Non è un bagno di folla nella cittadina dove il segretario del Partito Democratico è nato, anche se ognuno cerca di fare la sua parte. La politica, qui che si è sempre oscillato tra Democrazia Cristiana e destra, è cosa a cui si interessano in pochi e discussione da lasciare a chi ha del tempo da investire. Però si fa quel che si può, e chi lo ha incontrato e conosciuto non può che votare per Bersani. “Le lamentele che sentiamo più spesso, – dice il presidente del seggio presso la sede della Cgil locale, – sono che Pier Luigi Bersani abbia contato poco in paese. Sapete perché? Lui non ha mai raccomandato nessuno. Nessuno qui ha avuto un posto di lavoro, un finanziamento o un aiuto perché concittadino del segretario. E questo è un onore”. È la recriminazione che fanno in tanti, avrebbe potuto fare di più per i suoi cittadini: “Tutti i soldi che il segretario ha portato alla città vengono da progetti approvati e non da sotterfugi e giri burocratici per favorirci”.

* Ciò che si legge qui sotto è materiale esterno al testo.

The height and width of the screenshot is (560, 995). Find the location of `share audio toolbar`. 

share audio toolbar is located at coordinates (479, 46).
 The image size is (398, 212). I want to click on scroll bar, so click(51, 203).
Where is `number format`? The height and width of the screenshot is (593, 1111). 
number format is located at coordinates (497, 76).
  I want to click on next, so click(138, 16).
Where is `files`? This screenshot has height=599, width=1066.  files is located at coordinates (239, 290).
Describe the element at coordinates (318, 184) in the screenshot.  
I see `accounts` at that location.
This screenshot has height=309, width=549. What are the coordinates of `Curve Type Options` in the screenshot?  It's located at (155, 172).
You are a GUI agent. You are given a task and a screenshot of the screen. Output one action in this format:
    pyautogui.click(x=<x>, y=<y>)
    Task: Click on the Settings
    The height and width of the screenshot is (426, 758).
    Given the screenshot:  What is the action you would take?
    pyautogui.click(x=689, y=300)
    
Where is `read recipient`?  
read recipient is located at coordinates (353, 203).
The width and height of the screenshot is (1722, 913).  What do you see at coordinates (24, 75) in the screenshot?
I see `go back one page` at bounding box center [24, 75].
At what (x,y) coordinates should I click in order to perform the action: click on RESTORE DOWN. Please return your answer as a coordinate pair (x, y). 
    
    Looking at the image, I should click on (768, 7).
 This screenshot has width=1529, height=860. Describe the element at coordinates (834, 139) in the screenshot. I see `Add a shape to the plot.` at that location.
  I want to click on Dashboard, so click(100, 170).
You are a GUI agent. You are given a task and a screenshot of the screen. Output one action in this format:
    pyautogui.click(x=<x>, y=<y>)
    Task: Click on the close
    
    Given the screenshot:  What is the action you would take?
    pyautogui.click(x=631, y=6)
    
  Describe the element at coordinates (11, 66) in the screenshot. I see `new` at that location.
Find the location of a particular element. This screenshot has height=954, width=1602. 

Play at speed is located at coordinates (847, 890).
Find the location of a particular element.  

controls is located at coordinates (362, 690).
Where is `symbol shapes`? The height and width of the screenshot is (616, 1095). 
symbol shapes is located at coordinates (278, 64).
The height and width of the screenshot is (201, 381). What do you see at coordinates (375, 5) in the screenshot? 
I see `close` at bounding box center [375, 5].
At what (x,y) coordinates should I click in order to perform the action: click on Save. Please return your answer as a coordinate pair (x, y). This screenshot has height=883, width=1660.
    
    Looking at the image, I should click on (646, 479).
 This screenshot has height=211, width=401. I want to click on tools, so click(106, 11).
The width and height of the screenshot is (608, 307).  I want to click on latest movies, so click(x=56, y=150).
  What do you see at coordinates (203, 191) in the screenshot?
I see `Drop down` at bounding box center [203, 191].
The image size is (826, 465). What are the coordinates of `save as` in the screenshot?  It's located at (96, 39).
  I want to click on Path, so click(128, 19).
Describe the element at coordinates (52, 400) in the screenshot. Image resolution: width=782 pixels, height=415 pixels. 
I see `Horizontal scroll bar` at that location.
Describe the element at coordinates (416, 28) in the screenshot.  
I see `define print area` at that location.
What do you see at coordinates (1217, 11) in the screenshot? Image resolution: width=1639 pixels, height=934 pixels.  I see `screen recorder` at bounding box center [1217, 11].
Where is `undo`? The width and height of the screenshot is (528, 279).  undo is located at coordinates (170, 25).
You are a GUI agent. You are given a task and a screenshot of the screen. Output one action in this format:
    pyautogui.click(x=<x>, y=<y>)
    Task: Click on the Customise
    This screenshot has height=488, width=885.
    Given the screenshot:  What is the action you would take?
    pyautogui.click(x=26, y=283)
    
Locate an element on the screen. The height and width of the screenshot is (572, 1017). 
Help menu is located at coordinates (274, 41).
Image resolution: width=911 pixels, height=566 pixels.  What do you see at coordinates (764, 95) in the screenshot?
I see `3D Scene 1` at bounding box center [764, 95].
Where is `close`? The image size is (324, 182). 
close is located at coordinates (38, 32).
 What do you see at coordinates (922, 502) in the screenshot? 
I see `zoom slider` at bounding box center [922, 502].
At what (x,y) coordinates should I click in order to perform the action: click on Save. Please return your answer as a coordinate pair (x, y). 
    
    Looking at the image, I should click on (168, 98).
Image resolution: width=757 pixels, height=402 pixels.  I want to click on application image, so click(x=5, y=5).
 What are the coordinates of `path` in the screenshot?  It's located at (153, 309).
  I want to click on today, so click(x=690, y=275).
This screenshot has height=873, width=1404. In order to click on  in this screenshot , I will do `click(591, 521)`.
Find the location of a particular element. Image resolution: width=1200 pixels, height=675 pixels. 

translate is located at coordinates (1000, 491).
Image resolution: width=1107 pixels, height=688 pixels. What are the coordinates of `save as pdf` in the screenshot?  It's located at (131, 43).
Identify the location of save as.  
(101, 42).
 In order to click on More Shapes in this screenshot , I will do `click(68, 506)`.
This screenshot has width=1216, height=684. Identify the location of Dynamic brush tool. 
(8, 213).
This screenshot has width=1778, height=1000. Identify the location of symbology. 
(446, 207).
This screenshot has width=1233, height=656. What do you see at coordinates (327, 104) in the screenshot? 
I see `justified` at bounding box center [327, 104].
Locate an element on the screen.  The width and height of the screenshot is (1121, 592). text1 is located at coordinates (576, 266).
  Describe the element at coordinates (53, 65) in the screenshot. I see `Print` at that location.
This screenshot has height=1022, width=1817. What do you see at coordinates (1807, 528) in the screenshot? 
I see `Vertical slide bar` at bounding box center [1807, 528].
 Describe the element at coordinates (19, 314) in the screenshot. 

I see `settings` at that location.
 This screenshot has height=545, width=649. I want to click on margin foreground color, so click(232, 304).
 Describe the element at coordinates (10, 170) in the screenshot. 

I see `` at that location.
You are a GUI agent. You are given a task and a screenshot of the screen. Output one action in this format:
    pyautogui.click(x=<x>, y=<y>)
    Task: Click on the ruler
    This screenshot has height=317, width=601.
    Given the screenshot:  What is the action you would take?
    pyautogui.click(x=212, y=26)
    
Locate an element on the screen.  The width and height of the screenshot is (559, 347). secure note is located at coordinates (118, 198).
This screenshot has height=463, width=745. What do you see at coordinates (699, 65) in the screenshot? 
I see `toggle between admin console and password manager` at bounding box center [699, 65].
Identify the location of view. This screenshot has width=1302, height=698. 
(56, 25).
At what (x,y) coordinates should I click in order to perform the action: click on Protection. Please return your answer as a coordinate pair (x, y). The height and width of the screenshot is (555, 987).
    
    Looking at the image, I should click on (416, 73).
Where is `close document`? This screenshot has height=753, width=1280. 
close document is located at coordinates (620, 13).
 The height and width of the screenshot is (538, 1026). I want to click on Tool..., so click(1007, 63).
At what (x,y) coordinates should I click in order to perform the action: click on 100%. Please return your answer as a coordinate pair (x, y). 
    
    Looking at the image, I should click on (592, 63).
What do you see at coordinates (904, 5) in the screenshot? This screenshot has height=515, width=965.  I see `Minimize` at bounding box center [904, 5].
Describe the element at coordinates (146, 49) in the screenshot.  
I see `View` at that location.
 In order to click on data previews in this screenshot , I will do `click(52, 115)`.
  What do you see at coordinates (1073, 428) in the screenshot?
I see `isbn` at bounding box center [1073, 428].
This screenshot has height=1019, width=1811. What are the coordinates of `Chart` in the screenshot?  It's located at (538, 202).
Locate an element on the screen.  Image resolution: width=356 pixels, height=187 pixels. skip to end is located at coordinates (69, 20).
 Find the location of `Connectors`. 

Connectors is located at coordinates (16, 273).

Bettola si racconta così, sotto la pioggia e una nebbia inaspettata tra le colline che sono quasi Lombardia e che solo per un pelo rendono i concittadini di Pier Luigi Bersani gli emiliani pronti a difenderlo in ogni occasione. E il sostegno è spesso una maschera che non tutti condividono: “Il voto è segreto, mica dobbiamo votarlo per forza Bersani”, dice Luisa vent’anni davanti al padre che la guarda con disappunto. “Bisognerà pur dare spazio ai giovani prima o poi”, si lascia scappare una signora appena uscita dai seggi. E se la vittoria, qui sulle colline piacentine, non sembra poi così scontata, di certo non cambierà gli equilibri o la salvezza di un paese che sul segretario Pd ha imparato a non contarci mai troppo.